# Text excerpt
Web infrastructure company Cloudflare on Monday disclosed that it thwarted a record-breaking distributed denial-of-service (DDoS) attack that peaked at over 71 million requests per second (RPS).
“The majority of attacks peaked in the ballpark of 50-70 million requests per second (RPS) with the largest exceeding 71 million,” the company said, calling it a “hyper-volumetric” DDoS attack.
It’s also the largest HTTP DDoS attack reported to date, more than 35% higher than the previous 46 million RPS DDoS attack that Google Cloud mitigated in June 2022.
Cloudflare said the attacks singled out websites secured by its platform and that they emanated from a botnet comprising more than 30,000 IP addresses that belonged to “numerous” cloud providers.
Targeted websites included a popular gaming provider, cryptocurrency companies, hosting providers, and cloud computing platforms.
HTTP attacks of this kind are designed to send a tsunami of HTTP requests towards a target website, typically in order of magnitude higher than what the website can handle, with the goal of rendering it inaccessible.
“Given a sufficiently high amount of requests, the website’s server will not be able to process all of the attack requests along with the legitimate user requests,” Cloudflare said.
“Users will experience this as website-load delays, timeouts, and eventually not being able to connect to their desired websites at all.”
The development comes as the size, sophistication, and frequency of DDoS attacks are on the rise, with the company recording a 79% spike in HTTP DDoS attacks year-over-year in the final quarter of 2022.
What’s more, the number of volumetric attacks lasting more than three hours surged by 87% when compared to the previous three-month period.
Some of the major attacked industry verticals during the time period include aviation, education, gaming, hospitality, and telecom. Georgia, Belize, and San Marino emerged as some of the top countries targeted by HTTP DDoS attacks in Q4 2022.
Network-layer DDoS attacks, on the other hand, singled out China, Lithuania, Finland, Singapore, Taiwan, Belgium, Costa Rica, the U.A.E, South Korea, and Turkey.

# Things to do
A – In the article on the Cloudflare DDoS attack, how many IP addresses made up the botnet behind the attacks?
B – List every industry vertical that the article on the Cloudflare DDoS attack names as a major target during the final quarter of 2022.
C – Write out the part of the article on the Cloudflare DDoS attack from "What’s more, the" up to and including "in Q4 2022.".
You won't need the records to complete any of the tasks.

Pixel coordinate grounding data:
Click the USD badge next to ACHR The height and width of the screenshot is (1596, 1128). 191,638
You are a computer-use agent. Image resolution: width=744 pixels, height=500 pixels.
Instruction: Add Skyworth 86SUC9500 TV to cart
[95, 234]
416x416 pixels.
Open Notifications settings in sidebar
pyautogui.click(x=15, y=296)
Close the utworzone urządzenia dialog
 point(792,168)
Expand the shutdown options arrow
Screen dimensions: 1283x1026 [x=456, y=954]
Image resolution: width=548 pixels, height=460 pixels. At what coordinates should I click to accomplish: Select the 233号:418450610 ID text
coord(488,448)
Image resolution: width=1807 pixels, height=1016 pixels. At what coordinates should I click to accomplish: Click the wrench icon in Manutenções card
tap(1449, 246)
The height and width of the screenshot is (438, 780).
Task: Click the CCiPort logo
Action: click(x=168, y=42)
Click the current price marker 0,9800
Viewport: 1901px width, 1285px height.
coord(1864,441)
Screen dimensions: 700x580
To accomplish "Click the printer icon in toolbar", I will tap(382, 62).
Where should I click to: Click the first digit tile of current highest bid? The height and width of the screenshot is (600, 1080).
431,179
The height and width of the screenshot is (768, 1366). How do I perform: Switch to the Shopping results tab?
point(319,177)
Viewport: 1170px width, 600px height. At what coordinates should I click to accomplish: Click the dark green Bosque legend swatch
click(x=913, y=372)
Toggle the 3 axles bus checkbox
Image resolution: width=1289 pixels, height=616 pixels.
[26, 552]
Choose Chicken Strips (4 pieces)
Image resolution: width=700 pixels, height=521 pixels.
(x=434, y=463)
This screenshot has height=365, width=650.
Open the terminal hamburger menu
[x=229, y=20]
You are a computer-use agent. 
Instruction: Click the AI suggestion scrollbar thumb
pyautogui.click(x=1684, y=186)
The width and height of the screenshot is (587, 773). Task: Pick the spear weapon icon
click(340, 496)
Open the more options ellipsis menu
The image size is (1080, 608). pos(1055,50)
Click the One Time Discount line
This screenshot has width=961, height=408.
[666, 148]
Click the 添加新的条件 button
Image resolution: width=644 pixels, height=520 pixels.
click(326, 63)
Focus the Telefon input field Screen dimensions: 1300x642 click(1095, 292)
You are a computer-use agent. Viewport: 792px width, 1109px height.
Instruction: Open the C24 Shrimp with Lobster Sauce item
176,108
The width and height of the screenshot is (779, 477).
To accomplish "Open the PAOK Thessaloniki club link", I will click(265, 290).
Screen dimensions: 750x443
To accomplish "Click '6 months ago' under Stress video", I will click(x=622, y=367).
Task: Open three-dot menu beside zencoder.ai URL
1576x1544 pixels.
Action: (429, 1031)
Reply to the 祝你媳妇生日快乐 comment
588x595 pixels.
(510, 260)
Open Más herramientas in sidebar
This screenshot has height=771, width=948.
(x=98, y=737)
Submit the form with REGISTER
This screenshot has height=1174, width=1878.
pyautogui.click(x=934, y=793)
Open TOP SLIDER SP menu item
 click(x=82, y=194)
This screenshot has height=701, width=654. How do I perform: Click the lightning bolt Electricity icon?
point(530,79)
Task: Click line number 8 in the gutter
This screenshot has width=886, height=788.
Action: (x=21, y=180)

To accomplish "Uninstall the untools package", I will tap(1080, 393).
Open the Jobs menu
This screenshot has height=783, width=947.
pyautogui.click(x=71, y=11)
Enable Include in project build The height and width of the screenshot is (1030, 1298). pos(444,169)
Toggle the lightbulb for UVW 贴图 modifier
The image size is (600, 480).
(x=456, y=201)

# Responses
A – More than 30,000 IP addresses.

B – Aviation, education, gaming, hospitality, and telecom.

C –
What’s more, the number of volumetric attacks lasting more than three hours surged by 87% when compared to the previous three-month period.
Some of the major attacked industry verticals during the time period include aviation, education, gaming, hospitality, and telecom. Georgia, Belize, and San Marino emerged as some of the top countries targeted by HTTP DDoS attacks in Q4 2022.